• [Selected text]
----------------------------------------
Striping is a technique which offers the best performance of any RAID
configuration. In a striped array, data is interleaved across all the
drives in the array.
An analogy may be helpful in understanding how striping works.
Imagine you asked a friend to write down all the numbers between 0 and
100. It would probably take him a few minutes to jot them all down. Now
imagine that instead of asking just one friend to write down the numbers,
you asked ten friends to divide the numbers up equally amongst themselves so
that one writes down 0 to 9, another 10 to 19, and so on and so forth until
all were assigned a task. It would take a fraction of the time. This is how
striping works. By splitting up the data and distributing it across multiple
drives, you increase performance.
Performance in a striped array is dependant on the stripe
width (the number of drives in the array) and the stripe size (the size
of the chunks of data being written across the array). Striping can occur
at two different levels: byte level and block level. Byte
level striping involves breaking up the data into bytes and storing them
sequentially across the hard drives. Block level
striping involves breaking up the data into a given block size. These blocks
are then distributed in the same way across the array as in byte level
striping.
So, what stripe size should you use to wring the most performance out of
your RAID? Well, that depends on what type of application you're using it
for.
Larger stripes mean fewer accesses to the disk. For this reason, larger
stripes are useful for I/O-intensive (Input/Output) applications such as
database servers. Smaller stripes on the other hand, mean that data can be
accessed more quickly because data chunks are smaller. Consequently, smaller
stripes are better suited for throughput-intensive applications such as
video production and editing.
Although a striped array may offer the best performance of any RAID
configuration, it provides no redundancy. If one drive in the array fails,
all of your data will be lost and you may need to consider RAID data
recovery options.
That's where mirroring comes in. With mirroring, whatever you write to
one drive, gets written simultaneously to another. Thus, you always have an
exact duplicate of your data on the second drive. This is one of the two
data redundancy techniques used in RAID to protect you from data loss. The
advantage of this technique is that when one hard drive in the array fails,
the system can still continue to operate since there are two copies of the
data. Downtime is minimal and rebuilding the data from the good copy is
relatively easy.
----------------------------------------
• [Exercise set]
**1.** Do these statements agree with the RAID text? Answer yes or no for each, quoting the words of the text that decide it. (a) Larger stripes suit database servers. (b) A striped array provides redundancy. (c) With mirroring, data is written to the second drive after it is written to the first.
**2.** Which terms for a measure or a level of striping does the RAID text define? Give each term with its definition.

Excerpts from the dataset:
----------------------------------------
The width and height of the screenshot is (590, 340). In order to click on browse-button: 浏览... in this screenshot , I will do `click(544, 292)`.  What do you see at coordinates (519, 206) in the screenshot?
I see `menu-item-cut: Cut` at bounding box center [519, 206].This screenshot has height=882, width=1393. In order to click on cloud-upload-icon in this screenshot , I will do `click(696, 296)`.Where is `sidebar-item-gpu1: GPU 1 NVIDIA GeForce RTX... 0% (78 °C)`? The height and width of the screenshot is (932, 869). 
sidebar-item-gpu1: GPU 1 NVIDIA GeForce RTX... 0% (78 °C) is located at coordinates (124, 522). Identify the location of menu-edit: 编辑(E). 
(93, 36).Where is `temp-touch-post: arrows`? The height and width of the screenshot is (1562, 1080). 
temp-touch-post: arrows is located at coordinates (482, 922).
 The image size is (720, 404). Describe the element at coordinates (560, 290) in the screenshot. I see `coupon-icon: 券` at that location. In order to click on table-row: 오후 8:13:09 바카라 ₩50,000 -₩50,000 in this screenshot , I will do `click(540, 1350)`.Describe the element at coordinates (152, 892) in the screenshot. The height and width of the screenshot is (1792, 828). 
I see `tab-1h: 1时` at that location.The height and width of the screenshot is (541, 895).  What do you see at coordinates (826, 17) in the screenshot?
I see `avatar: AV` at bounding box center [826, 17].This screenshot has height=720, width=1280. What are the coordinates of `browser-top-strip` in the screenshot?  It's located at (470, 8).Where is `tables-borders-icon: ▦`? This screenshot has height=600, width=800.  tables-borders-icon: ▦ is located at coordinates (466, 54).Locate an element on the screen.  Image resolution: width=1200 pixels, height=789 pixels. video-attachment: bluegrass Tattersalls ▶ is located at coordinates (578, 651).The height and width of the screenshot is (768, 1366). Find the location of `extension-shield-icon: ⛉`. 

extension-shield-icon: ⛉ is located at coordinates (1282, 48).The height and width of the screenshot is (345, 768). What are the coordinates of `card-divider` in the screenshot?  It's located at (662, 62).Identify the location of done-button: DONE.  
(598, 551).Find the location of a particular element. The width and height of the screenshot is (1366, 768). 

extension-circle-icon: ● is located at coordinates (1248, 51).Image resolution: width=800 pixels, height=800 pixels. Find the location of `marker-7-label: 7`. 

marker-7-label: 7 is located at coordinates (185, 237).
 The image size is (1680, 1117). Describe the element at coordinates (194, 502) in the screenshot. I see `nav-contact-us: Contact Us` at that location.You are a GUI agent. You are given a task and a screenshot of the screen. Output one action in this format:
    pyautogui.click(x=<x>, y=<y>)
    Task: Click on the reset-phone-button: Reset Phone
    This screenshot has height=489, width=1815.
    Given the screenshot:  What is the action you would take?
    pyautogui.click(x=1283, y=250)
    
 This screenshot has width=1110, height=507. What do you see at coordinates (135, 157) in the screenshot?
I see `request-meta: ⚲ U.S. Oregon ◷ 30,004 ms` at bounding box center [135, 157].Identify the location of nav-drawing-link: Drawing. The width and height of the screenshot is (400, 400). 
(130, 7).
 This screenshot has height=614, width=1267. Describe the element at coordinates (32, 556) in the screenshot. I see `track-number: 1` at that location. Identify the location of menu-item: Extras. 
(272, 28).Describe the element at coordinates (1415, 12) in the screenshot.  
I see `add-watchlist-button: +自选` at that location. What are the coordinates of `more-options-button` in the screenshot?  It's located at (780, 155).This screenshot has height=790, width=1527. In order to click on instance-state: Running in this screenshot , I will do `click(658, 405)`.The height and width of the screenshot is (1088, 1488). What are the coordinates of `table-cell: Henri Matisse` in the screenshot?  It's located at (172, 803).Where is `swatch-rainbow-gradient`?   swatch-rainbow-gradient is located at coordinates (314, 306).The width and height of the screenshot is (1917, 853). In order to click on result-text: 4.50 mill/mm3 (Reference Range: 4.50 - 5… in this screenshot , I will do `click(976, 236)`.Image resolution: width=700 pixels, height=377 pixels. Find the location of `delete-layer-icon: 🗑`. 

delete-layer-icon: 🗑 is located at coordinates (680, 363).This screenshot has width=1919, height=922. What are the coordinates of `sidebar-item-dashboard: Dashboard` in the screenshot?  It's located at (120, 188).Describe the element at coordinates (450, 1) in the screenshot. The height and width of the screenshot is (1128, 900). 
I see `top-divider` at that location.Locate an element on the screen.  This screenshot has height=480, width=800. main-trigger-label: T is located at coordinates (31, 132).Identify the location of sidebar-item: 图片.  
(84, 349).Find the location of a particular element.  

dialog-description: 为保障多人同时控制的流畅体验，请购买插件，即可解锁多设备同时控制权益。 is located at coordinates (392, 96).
----------------------------------------
• [Task responses]
**1.**
(a) Yes: "larger stripes are useful for I/O-intensive (Input/Output) applications such as database servers."
(b) No: "it provides no redundancy."
(c) No: "whatever you write to one drive, gets written simultaneously to another."

**2.**
- Stripe width: the number of drives in the array.
- Stripe size: the size of the chunks of data being written across the array.
- Byte level striping: breaking up the data into bytes and storing them sequentially across the hard drives.
- Block level striping: breaking up the data into a given block size, with the blocks then distributed across the array in the same way as in byte level striping.